=== Section Start ===
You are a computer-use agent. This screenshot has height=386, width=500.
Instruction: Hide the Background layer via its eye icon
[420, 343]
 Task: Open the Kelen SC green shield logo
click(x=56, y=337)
=== Section End ===
Write out, please, only the lines from the one with "Instruction: Hide the" through the last line above, both included and unchanged.

### EXERCISE RESULT
Instruction: Hide the Background layer via its eye icon
[420, 343]
 Task: Open the Kelen SC green shield logo
click(x=56, y=337)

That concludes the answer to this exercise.